Monday, April 18, 2011

Feedback: Game 5 in Dunedin

Since I knew that I would be spending several consecutive days singing for teams on the Gulf Coast, I had anchored in a hotel near Sarasota to allow for easy commutes to Fort Myers, Bradenton, and Tampa.  However, rather than remaining in the area for the next game in nearby Dunedin, I returned to DeLand after the Tampa game so that I could pick up Don Musser to join me for the Blue Jays’ game the following night.  I know that doesn’t make geographical sense since it required more than 300 extra-miles of driving. But it scores in baseball and personal terms because it shares a day-long road trip and a game with a close friend. 
Don and I left DeLand at noon, heading across state on blue highways toward Dunedin. We anticipated an intermediate stop in the community of Wesley Chapel where Don wanted to pick up some unique hibiscus hybrids that he had ordered a few days earlier. 

Don with one of the hibiscus blooms that he often takes to his mother in a nursing home.

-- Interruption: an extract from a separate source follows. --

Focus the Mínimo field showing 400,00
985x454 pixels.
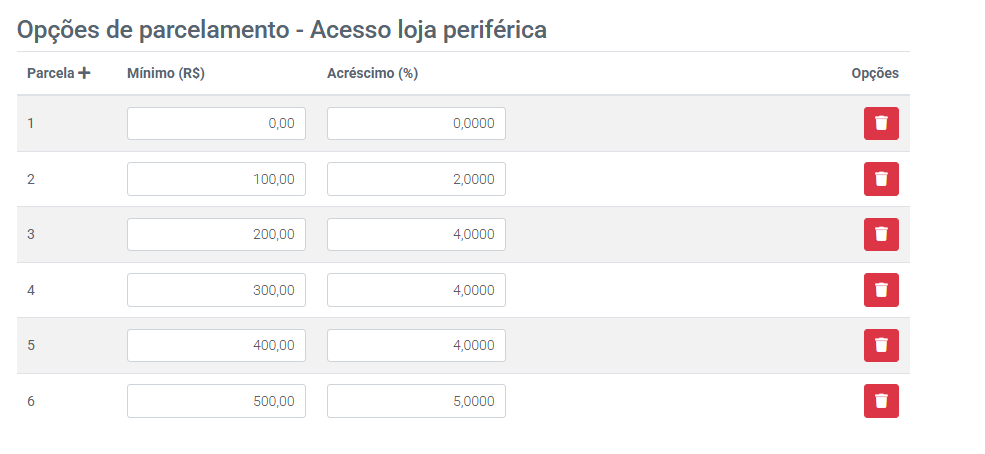point(216,345)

Driving along Route 44 as we approached Cassia, we crossed the headwaters of Black Water Creek.  Several years ago on a cold, rainy, windy January morning, Bill Flowers, the senior naturalist of the St. John’s River and its tributaries, had taken Don and me fishing in the Creek near its mouth miles south at the Wekiva River. 

Black Water Creek along Route 44 near Cassia, Florida.

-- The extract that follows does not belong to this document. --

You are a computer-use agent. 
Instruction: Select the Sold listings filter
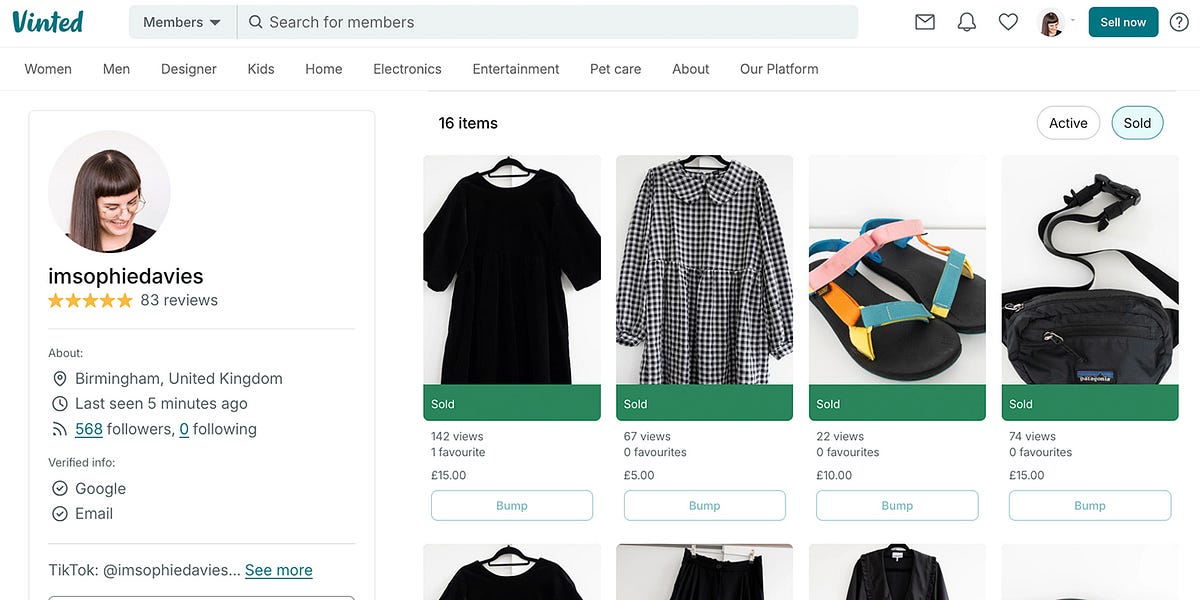tap(1137, 122)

When Don and I crossed the bridge over the Creek, we recalled how the boat ride with Bill that day had made the experience so memorable.  For one thing, as Bill paddled us up the nearly impassible Black Water, we often had to crouch into the bottom of the boat to avoid low-hanging branches while we alternately had to rise and shove the hull away from submerged stumps.  We didn’t mind ducking since the hull of the small boat momentarily provided a baffle to the wind.  Even more distinct than our dodging obstacles in the swollen water was the incredible cold that we experienced as Bill had motored down the river to get to Black Water.  I am not sure that I have ever been colder, even in the sub-zero temperatures intensified by gusting winds off Lake Michigan as I walked home from classes when I had been a student at The University of Chicago.  Despite the horrible conditions that January day on the water, we managed to lure several keepers into the boat, thanks, I am sure, to Bill enticing the bass with promises of warmth.  We were too cold to bait our hooks, making wiry Bill unglove to hook the shiners.  And truth be told, we were too cold even to care to take photographs of our remarkable catch. 

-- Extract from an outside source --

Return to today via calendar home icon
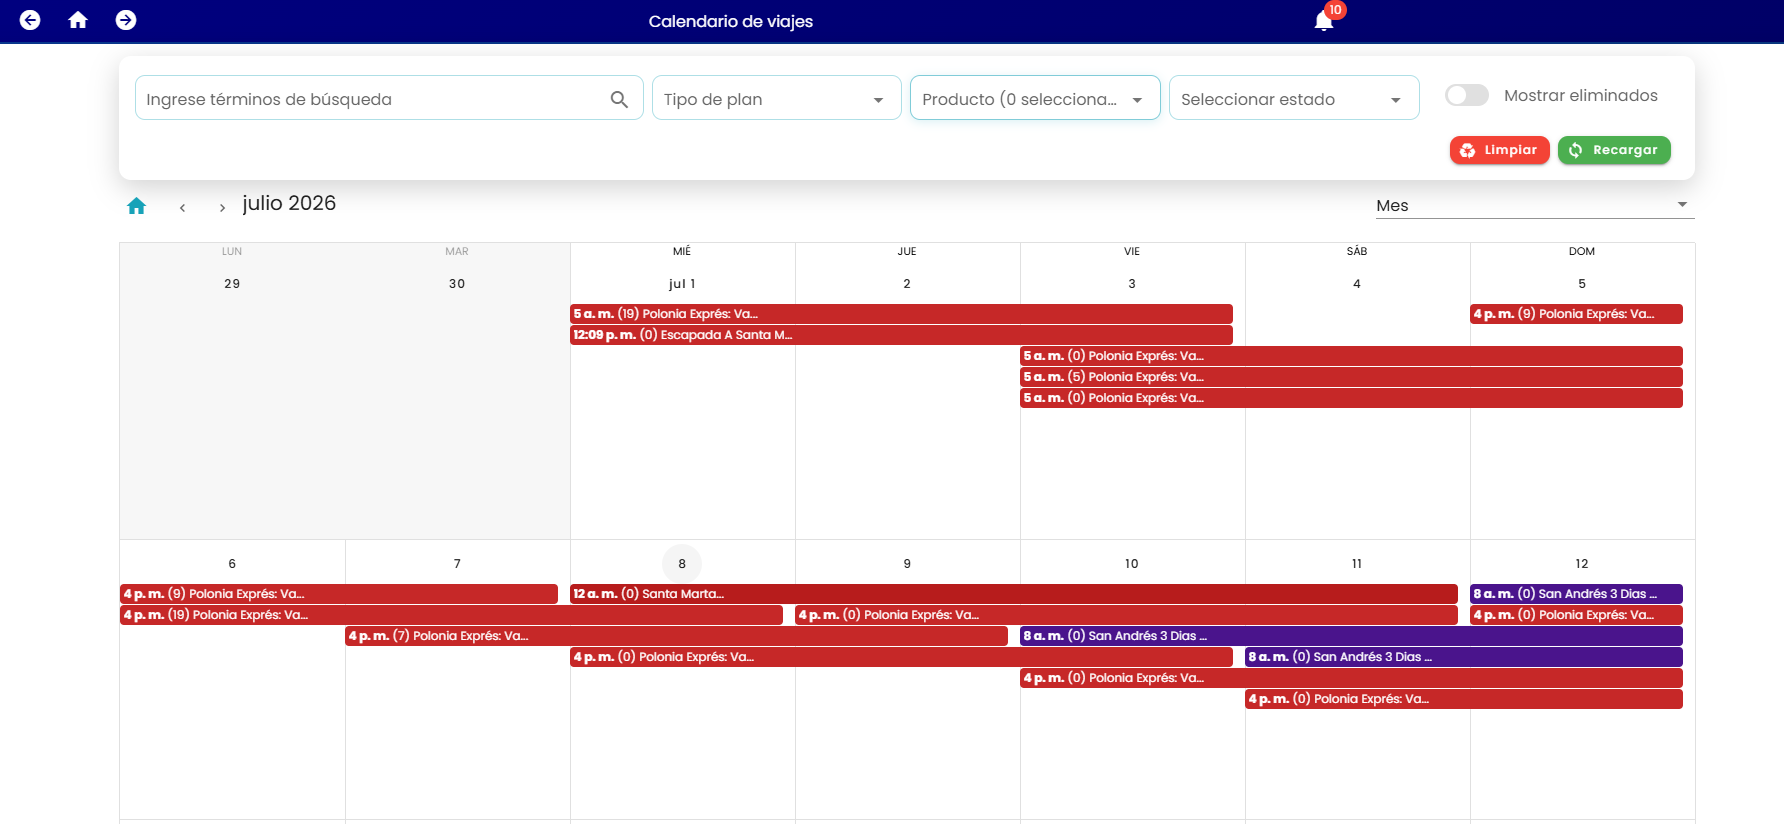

When I walked onto the field at the Dunedin ballpark a couple of minutes before singing the anthem, two fans in the front row behind the backstop greeted me.  John Price and his brother-in-law Rick Miller had been at the Tampa game the previous night, and they expressed appreciation for my rendition as well as encouragement for the tour.  Hearing them, Don immediately cackled and said that I had a groupie following!  But John’s wife Gail protested, joking that they really weren’t stalking me.  The Prices are from Chattanooga and hoped that I would be singing there for the Lookouts while I’m touring through the area.  Regrettably, the Lookouts were among the twenty minor league teams that never responded to any of my queries.
At Dunedin, the sound system suffers from about a half-second delay.  Thankfully, Morgan Bell, the Dunedin Blue Jays Coordinator for Community Relations, had alerted me to the need for ear plugs.  Indeed they were helpful, although during the anthem as I heard the muffled feedback, I recalled the advice: “Whatever you do, don’t listen.  Keep going!”  Try as I might, however, I couldn't suppress the sound of the feedback.  When I finished and moved toward the stands, one of the visiting Tigers' roving instructors standing near me commented, “How did you do that?”  Then he saw me remove the ear plugs, and said, “Now I see!”
Dunedin won its first game of the season that night, beating the Lakeland Flying Tigers 6-5, and Morgan gave me partial credit for inspiring the team.  If only that were true!
Dunedin's "Wall of Fame" of its former players who made it to "The Show."
Having enjoyed the memories of fishing together, the promise of bountiful hibuscus blooms, and good old fun at the ballpark, Don and I spent much of the 150 mile ride back to DeLand in silence, the kind of silence that only two old friends can enjoy: “The less said, the more,” in the words of Duffy House, the retired sportswriter-detective in Crabbe Evers’ Bleeding Dodger Blue.